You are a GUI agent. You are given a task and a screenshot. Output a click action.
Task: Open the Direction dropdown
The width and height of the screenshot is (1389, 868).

...

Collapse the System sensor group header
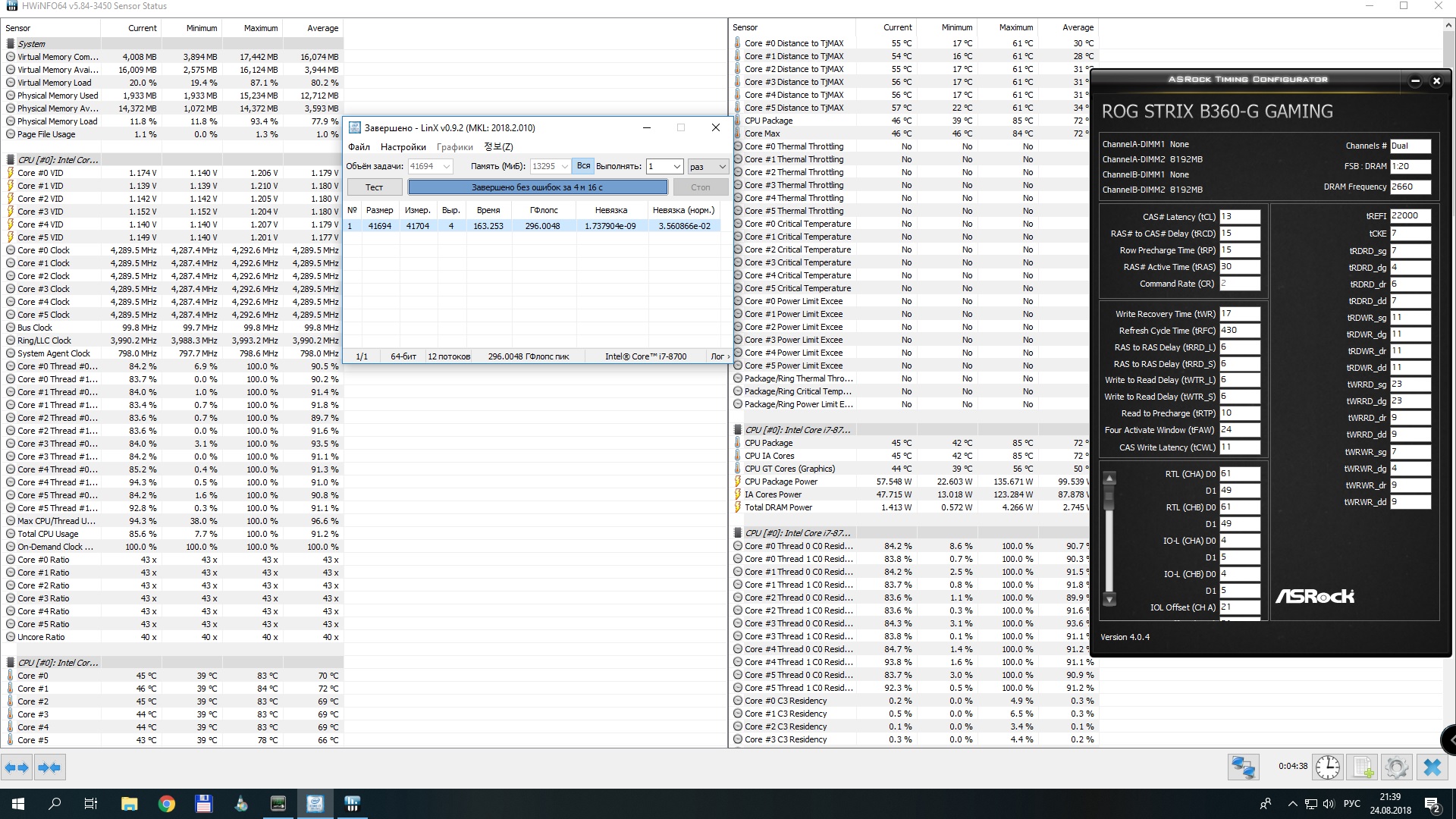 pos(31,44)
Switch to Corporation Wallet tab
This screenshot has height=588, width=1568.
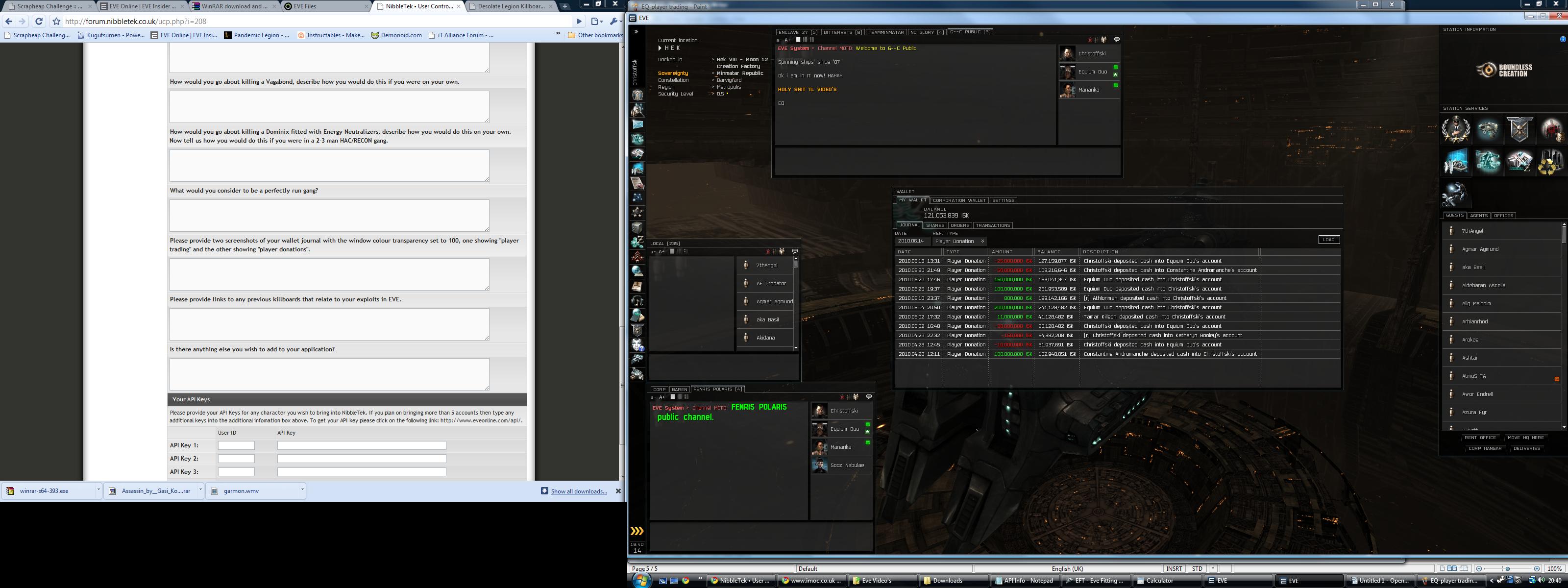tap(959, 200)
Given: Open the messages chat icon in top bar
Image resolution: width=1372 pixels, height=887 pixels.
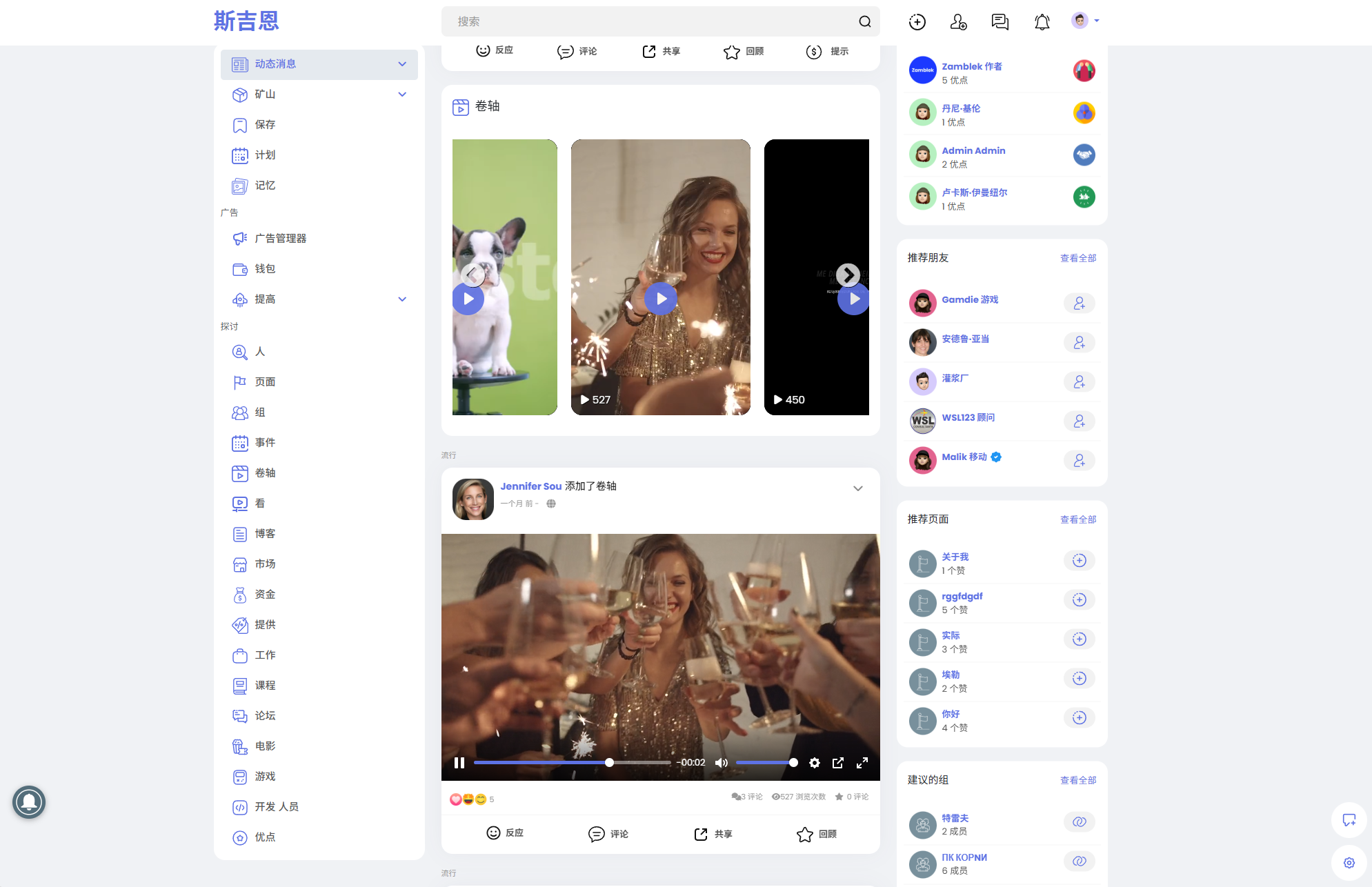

TASK —
Using the entries above, count the lines that have the string "Open" in them. Answer with that number only.

RESPONSE AREA —
2